- [Exercise description]: Would it be possible to output exactly, and only, the lines below from the one holding "This screenshot has width=917, height=729." to the last line, both included, with every picture left out?

--

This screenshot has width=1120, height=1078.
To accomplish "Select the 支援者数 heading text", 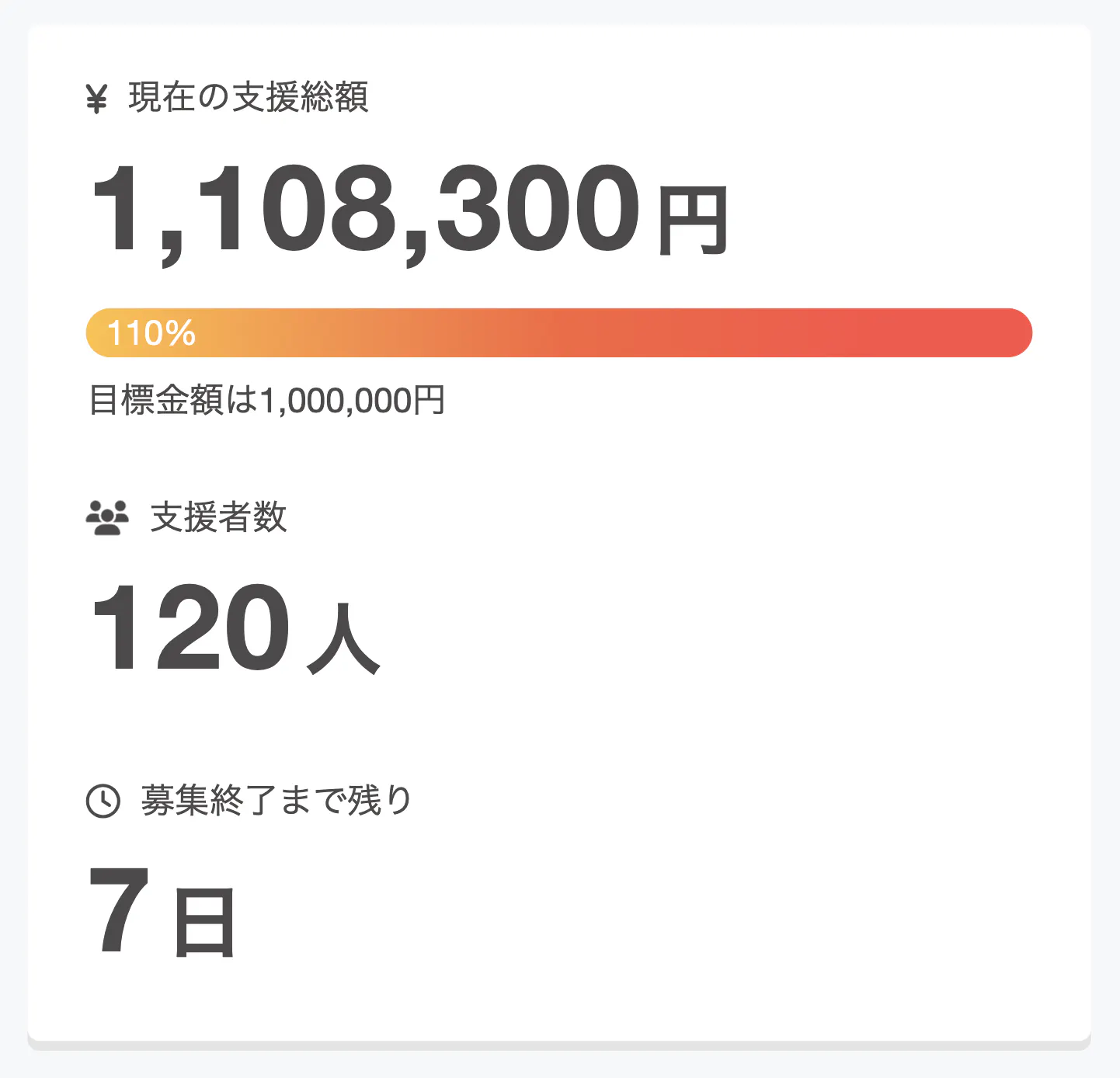I will 218,518.

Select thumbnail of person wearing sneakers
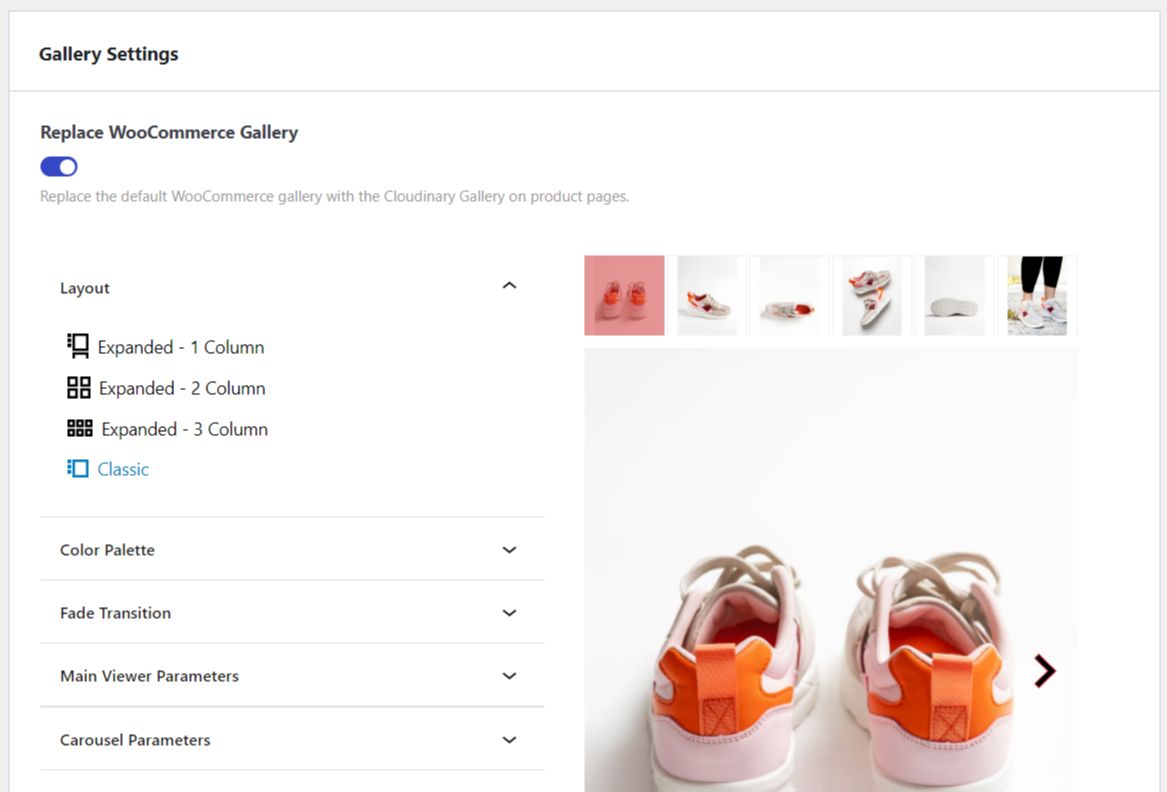click(1036, 295)
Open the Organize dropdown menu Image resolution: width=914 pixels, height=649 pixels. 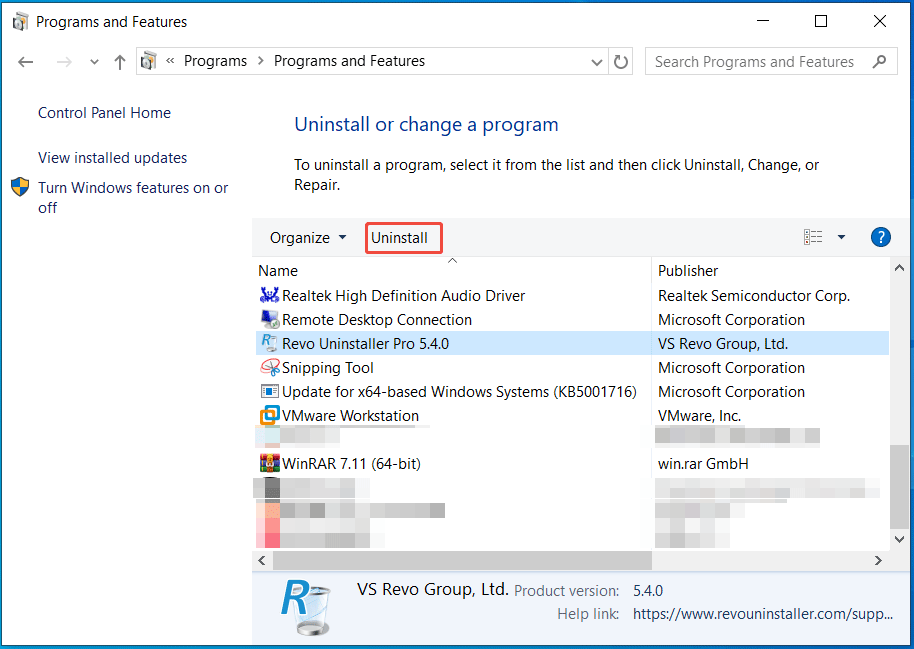click(x=306, y=237)
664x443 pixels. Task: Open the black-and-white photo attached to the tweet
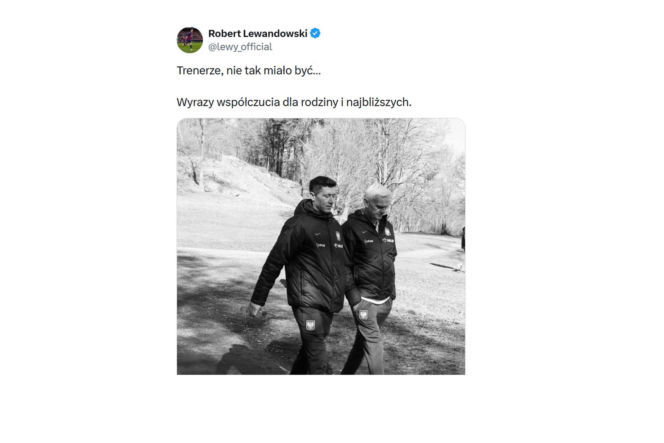pos(321,246)
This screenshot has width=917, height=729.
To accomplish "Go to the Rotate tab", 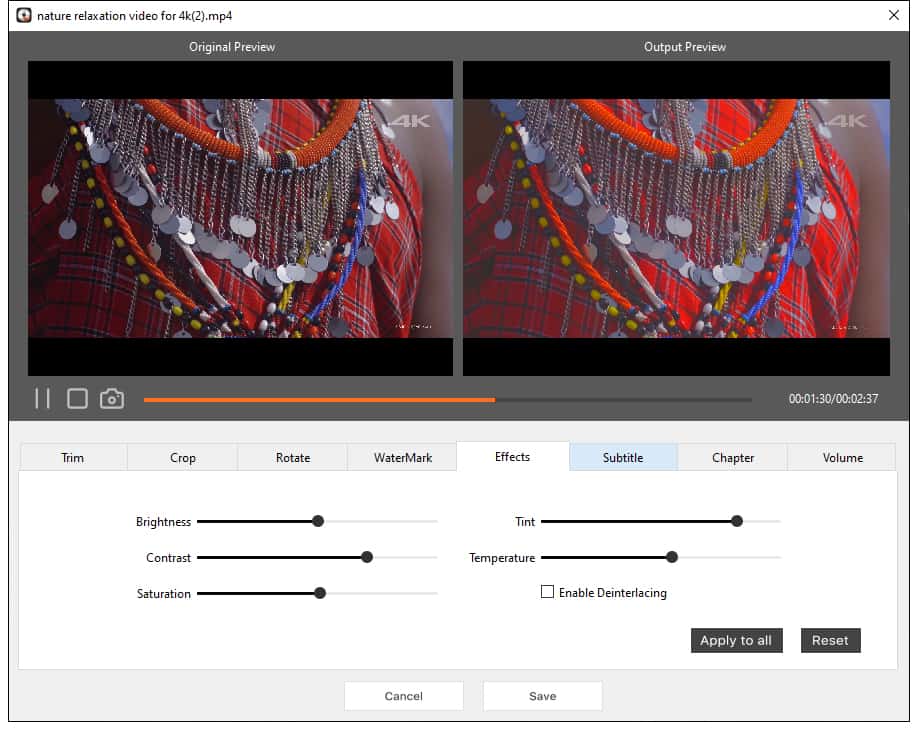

--

- [Response area]:
This screenshot has width=917, height=729.
To accomplish "Go to the Rotate tab", 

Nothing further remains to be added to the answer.